Exercise directions: From the entries that follow, reproduce exactly and only the lines from the line with "Image resolution: width=280, height=2576." to the line with "Kosmo (80, 1711)", endpoints included.

◆ ◆ ◆ ◆ ◆ ◆ ◆

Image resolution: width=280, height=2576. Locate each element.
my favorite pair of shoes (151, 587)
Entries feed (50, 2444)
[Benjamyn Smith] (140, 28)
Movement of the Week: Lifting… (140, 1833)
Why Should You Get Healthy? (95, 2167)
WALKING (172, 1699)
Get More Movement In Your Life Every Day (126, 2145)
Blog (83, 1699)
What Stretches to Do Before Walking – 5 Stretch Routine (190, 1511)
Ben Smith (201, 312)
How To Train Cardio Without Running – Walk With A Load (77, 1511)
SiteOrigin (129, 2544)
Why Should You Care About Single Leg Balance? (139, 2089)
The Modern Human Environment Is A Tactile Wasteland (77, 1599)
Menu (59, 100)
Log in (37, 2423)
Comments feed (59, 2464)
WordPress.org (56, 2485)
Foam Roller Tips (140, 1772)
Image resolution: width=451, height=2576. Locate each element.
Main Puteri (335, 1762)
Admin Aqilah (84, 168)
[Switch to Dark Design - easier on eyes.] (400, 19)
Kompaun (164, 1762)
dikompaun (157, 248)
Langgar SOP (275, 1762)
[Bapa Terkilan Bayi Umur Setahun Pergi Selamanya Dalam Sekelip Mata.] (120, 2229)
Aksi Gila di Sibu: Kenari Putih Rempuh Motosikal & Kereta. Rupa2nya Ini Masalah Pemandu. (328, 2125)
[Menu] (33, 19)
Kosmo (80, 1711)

◆ ◆ ◆ ◆ ◆ ◆ ◆

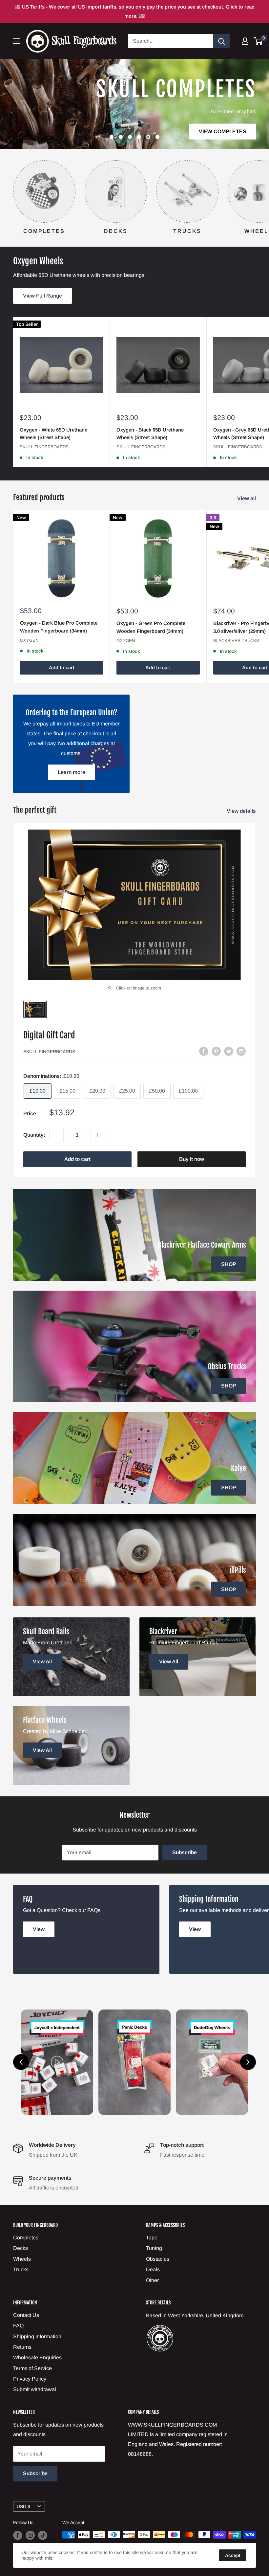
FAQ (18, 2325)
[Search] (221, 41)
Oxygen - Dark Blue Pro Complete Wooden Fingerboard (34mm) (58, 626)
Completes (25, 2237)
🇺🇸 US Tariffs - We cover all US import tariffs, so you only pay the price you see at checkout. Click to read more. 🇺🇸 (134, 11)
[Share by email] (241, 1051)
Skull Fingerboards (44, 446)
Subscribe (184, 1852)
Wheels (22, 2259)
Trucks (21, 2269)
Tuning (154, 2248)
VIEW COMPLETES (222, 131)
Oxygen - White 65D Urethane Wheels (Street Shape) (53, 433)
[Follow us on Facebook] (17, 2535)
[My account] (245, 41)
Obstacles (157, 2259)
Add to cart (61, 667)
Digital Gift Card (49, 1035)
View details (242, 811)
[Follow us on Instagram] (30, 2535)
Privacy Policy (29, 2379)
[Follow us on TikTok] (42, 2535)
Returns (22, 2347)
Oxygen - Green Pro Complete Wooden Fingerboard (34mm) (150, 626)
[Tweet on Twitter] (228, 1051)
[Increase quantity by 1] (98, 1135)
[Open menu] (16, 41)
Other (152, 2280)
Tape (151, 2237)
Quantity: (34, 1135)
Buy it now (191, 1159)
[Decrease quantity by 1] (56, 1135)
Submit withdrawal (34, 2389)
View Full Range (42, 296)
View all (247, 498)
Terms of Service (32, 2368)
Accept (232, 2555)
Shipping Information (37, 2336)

◆ ◆ ◆ ◆ ◆ ◆ ◆

Exercise result:
Image resolution: width=280, height=2576. Locate each element.
my favorite pair of shoes (151, 587)
Entries feed (50, 2444)
[Benjamyn Smith] (140, 28)
Movement of the Week: Lifting… (140, 1833)
Why Should You Get Healthy? (95, 2167)
WALKING (172, 1699)
Get More Movement In Your Life Every Day (126, 2145)
Blog (83, 1699)
What Stretches to Do Before Walking – 5 Stretch Routine (190, 1511)
Ben Smith (201, 312)
How To Train Cardio Without Running – Walk With A Load (77, 1511)
SiteOrigin (129, 2544)
Why Should You Care About Single Leg Balance? (139, 2089)
The Modern Human Environment Is A Tactile Wasteland (77, 1599)
Menu (59, 100)
Log in (37, 2423)
Comments feed (59, 2464)
WordPress.org (56, 2485)
Foam Roller Tips (140, 1772)
Image resolution: width=451, height=2576. Locate each element.
Main Puteri (335, 1762)
Admin Aqilah (84, 168)
[Switch to Dark Design - easier on eyes.] (400, 19)
Kompaun (164, 1762)
dikompaun (157, 248)
Langgar SOP (275, 1762)
[Bapa Terkilan Bayi Umur Setahun Pergi Selamanya Dalam Sekelip Mata.] (120, 2229)
Aksi Gila di Sibu: Kenari Putih Rempuh Motosikal & Kereta. Rupa2nya Ini Masalah Pemandu. (328, 2125)
[Menu] (33, 19)
Kosmo (80, 1711)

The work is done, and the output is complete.